Las personas que deciden caminar y buscar su propio destino prefieren la libertad de ser y de pensar al conformismo que les impone la sociedad  que como un narcótico los mantiene adormecidos. Creen en la grandeza y sublimidad de su ser, en la fuerza de sus sentimientos, en sus ideas, intuiciones y percepciones guías necesarias para alcanzar la salida. No tienen miedo de adentrarse en la selva de lo desconocido, aceptan viajar más allá de los miedos.

Hay millones de personas que no les gusta el mundo en el que vivimos. Cada día la violencia es más atroz y la crueldad llega a límites insospechados.  Un líder debe tener autoridad natural pero NO abusar de ella y tomar decisiones correctas para un bienestar social mejor. Algunos dirigentes incitan a la violencia creando más furia y ensañamiento hacia otros ciudadanos. La sociedad pierde valores éticos y aumenta en valores materiales. Las armas cada vez son más poderosas y sin control. Vivimos en un laberinto cuya salida está oculta porque los que lo han creado vigilan para que la sociedad siga estando aletargada  bajo la influencia del miedo, de la ignorancia y de la opresión.
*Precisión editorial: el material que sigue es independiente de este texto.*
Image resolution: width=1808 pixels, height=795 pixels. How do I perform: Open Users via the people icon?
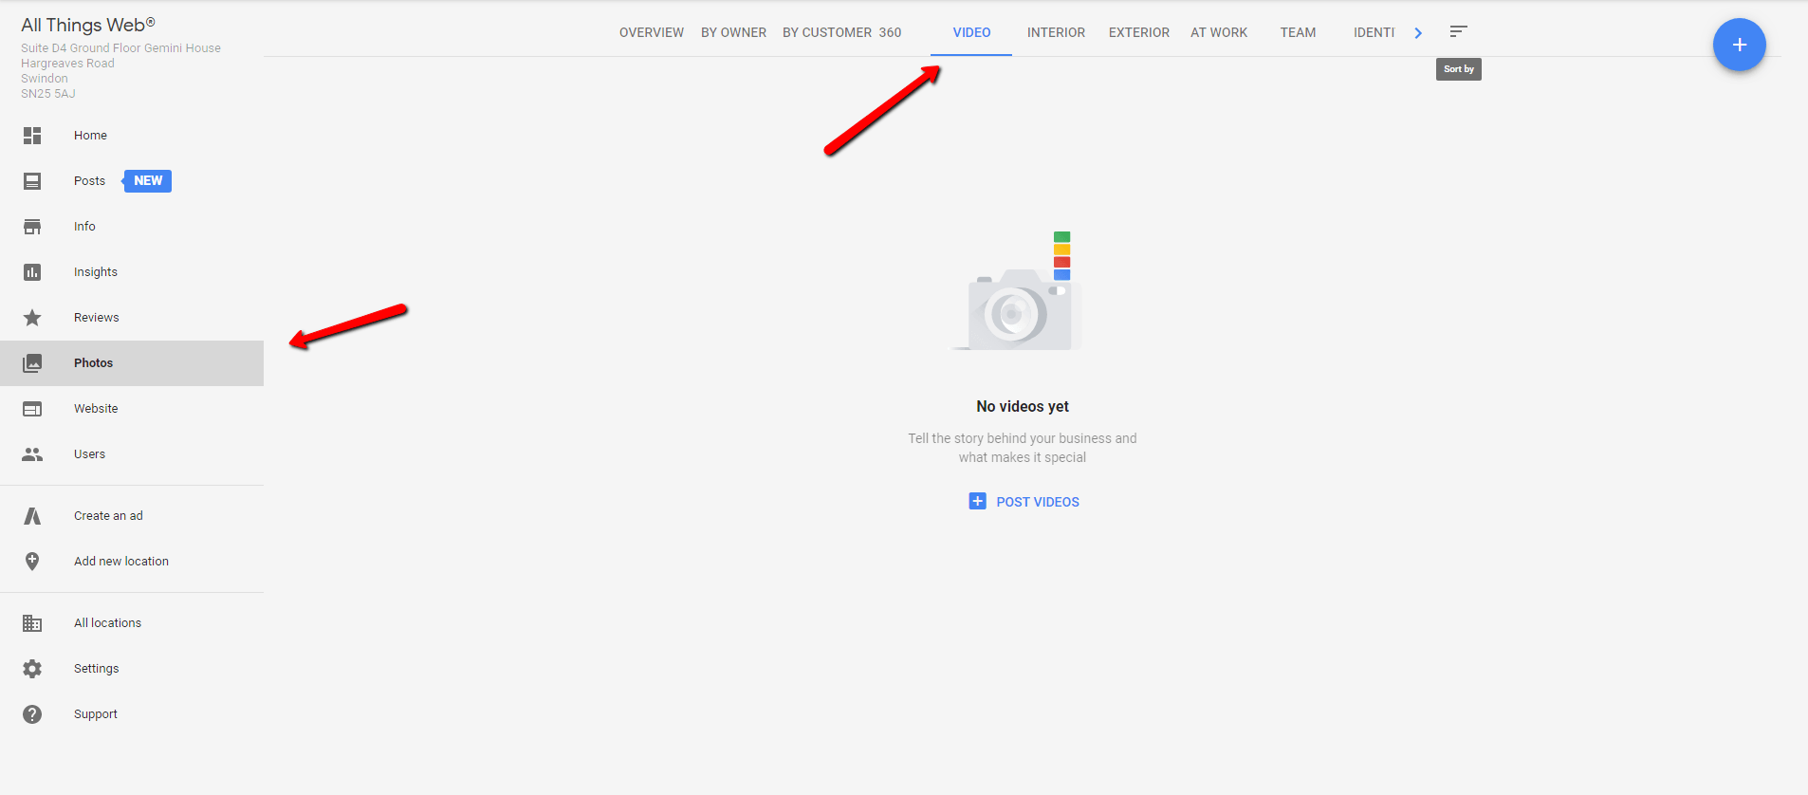coord(32,454)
En cualquier ámbito social o político, la violencia está al orden del día: conflictos, corrupción, injusticias, esclavitud, da igual la creencia, el color, la edad, ser rico o pobre. El ser humano ha transformado sus valores de respeto y dignidad por cobardía y vileza. Los individuos que viven para sus pasiones desbocadas son esclavos de ellas, cuyas garras los tienen bien atrapados en su mundo sin sentido y cruel. Y, lo más triste, es que muchas de esas personas se han convertido en robots de matar sin saber por qué lo han hecho.
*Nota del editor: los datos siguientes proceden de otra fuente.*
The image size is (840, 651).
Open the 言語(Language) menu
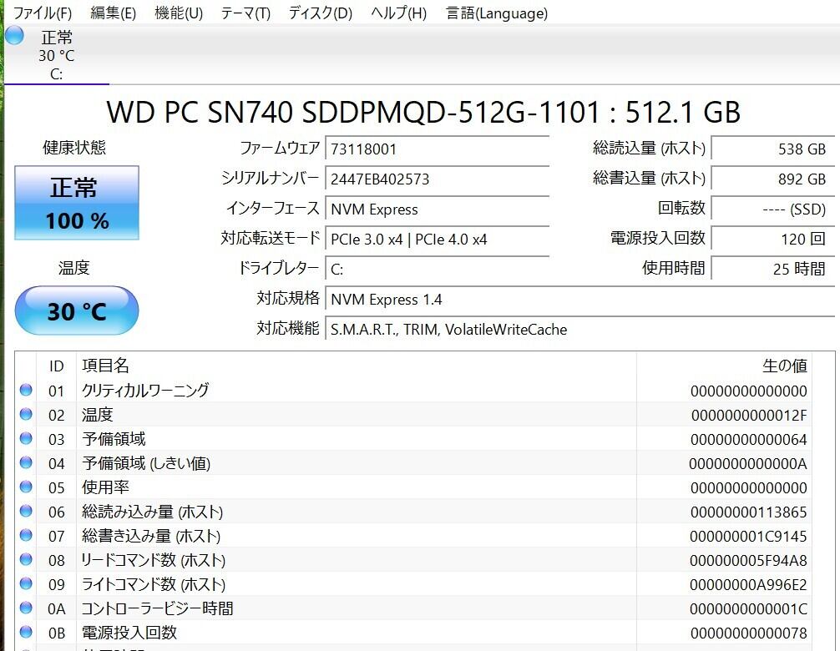[497, 13]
La ética nos ayuda a instruirnos y así impulsar la construcción de ideas y reflexiones justas para construir Hombres que busquen la verdad, la libertad, la justicia, el respeto, la dignidad y así silenciar esos gritos de crueldad y de guerra que provienen del abismo de la ignorancia, del egoísmo, de corazones congelados por el odio… de esculturas de piedras frías y vacías. Hay que escapar del alma del miedo y de la opresión que nos mantiene esclavos y sumisos para volar hacia la libertad, así la razón podrá ser lúcida porque los sentimientos se han transformado en armonía trayendo aire fresco para volver a ser  seres humanos con conciencia.

La vida es una partida de ajedrez, tenemos que aprender a jugar y a reflexionar cada jugada.

Si no te gusta el mundo, ¡cámbialo! Si una tarea te parece difícil e irrealizable, desmóntala en pequeños pasos para ir comprendiendo y avanzando.

Las personas que han osado adentrarse en la selva de lo desconocido, saliendo del conformismo para luchar por la paz y el bienestar en el mundo, han dejado una impronta en el subconsciente de nuestra humanidad desde el comienzo de los tiempos y han tejido lazos de sabiduría que jamás desaparecerán. A veces, tenemos que atravesar los muros de nuestra conciencia para respirar, saborear y vivir la libertad.

Si no te gusta el mundo, ¡CÁMBIALO!, todo depende de nosotros.